* Assigned task: Select, from the data, each line where "computer" occurs.

(Dataset content)

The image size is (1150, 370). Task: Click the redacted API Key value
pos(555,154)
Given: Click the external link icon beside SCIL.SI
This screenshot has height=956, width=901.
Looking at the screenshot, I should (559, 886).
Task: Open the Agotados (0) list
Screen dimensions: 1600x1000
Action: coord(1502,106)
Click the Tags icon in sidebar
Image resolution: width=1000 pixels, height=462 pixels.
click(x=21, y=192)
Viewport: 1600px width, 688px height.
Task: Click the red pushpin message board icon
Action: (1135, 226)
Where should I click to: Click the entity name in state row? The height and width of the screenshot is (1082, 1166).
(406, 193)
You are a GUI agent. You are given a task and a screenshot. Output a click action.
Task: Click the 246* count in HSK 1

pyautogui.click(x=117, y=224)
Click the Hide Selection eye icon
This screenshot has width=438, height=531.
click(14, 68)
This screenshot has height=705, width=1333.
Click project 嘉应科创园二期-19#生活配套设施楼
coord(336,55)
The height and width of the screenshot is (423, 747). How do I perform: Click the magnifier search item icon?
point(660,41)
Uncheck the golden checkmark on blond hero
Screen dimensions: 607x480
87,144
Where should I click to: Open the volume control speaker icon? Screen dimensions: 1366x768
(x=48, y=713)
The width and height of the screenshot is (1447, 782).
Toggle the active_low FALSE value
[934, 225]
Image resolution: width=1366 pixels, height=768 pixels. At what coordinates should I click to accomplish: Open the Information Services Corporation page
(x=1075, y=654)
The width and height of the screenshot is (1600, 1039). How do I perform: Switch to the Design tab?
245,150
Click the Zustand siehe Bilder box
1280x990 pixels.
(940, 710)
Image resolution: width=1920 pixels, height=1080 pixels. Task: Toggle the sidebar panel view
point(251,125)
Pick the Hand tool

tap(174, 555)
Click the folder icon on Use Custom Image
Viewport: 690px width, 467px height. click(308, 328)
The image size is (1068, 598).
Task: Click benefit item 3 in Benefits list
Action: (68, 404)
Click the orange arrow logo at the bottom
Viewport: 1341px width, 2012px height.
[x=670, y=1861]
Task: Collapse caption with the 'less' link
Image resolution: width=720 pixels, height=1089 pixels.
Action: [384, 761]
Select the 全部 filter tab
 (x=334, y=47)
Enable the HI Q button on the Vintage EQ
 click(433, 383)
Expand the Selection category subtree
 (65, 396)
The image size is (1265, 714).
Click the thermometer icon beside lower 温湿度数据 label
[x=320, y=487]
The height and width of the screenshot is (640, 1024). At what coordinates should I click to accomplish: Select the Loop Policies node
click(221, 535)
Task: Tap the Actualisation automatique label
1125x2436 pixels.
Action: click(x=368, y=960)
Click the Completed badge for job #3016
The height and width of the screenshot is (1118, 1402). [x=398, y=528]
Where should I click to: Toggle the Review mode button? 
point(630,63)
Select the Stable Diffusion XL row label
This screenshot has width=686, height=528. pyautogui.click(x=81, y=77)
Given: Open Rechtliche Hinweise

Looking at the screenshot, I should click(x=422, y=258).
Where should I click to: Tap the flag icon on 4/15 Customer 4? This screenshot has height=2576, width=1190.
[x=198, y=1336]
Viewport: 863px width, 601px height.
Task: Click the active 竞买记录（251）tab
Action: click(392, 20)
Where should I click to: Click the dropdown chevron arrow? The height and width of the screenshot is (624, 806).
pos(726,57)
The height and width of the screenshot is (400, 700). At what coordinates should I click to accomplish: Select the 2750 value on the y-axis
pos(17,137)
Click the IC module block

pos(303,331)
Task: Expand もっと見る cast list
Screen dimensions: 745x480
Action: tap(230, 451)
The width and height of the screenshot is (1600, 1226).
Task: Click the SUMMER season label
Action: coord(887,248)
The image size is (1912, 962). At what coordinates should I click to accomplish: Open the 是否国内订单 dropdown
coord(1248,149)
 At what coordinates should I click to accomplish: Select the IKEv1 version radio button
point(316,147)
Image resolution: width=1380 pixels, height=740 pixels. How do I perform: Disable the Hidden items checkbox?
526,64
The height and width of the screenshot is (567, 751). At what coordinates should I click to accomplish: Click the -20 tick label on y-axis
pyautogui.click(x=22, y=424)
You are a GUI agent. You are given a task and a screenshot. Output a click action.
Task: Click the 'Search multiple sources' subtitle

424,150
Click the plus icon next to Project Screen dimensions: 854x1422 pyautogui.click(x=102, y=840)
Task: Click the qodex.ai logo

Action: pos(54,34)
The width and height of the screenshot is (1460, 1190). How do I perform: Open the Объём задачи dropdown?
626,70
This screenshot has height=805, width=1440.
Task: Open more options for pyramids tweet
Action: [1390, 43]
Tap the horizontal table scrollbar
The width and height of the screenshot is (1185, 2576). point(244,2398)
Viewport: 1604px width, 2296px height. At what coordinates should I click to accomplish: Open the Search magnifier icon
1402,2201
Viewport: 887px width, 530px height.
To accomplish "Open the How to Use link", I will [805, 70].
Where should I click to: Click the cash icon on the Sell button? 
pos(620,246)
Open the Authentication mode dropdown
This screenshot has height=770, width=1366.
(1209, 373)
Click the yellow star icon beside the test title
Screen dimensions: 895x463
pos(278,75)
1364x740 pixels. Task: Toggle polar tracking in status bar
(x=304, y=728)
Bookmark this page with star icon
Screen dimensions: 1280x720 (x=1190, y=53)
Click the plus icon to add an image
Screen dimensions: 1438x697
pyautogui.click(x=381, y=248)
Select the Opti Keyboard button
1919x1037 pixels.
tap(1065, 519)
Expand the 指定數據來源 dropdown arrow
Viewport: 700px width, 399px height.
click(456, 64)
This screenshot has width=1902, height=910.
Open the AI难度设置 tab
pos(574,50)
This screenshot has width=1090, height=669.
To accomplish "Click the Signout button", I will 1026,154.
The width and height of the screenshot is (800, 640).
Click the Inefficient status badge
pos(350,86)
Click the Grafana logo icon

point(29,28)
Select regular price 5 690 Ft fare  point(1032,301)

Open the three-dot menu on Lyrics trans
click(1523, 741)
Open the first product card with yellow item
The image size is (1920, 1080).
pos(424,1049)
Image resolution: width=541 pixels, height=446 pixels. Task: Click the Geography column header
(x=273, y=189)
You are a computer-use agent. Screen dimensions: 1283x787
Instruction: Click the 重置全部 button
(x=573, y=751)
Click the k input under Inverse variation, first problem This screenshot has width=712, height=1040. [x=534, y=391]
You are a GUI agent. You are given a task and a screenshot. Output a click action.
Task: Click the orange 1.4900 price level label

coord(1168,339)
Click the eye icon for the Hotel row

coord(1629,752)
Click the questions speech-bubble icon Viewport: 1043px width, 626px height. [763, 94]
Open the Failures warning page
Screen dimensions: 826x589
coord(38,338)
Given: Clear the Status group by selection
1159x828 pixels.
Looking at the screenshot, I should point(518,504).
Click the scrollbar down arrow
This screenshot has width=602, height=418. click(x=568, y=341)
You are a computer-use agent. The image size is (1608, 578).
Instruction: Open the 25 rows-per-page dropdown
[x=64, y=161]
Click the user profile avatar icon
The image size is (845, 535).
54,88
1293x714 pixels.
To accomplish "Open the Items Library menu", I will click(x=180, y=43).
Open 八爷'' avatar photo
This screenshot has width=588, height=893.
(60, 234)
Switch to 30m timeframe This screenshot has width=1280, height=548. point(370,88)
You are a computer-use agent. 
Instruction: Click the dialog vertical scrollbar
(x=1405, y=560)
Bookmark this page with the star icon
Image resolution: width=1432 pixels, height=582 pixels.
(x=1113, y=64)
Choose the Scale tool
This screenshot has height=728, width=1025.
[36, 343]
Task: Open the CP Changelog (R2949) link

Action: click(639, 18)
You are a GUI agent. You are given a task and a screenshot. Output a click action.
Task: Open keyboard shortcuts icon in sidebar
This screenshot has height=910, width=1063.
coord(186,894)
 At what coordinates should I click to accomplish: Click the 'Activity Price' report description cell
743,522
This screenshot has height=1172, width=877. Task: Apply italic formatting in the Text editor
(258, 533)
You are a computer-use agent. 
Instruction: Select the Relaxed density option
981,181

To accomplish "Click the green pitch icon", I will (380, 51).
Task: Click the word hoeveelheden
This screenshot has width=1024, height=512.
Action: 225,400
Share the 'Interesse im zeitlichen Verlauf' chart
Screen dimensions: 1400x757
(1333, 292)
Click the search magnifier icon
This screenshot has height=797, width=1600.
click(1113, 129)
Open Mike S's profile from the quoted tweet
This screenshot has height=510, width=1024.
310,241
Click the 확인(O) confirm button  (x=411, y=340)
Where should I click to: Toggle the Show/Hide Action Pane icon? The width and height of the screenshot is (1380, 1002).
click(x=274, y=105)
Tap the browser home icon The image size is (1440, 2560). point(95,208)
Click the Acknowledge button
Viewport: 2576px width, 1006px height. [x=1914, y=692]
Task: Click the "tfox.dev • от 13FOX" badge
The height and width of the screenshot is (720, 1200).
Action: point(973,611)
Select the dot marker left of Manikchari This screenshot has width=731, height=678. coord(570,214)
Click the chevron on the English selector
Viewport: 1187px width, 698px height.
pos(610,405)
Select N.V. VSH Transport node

(End Dataset content)

* Exercise response:
You are a computer-use agent. Screen dimensions: 1283x787
You are a computer-use agent. The image size is (1608, 578).
You are a computer-use agent. 
You are a computer-use agent. 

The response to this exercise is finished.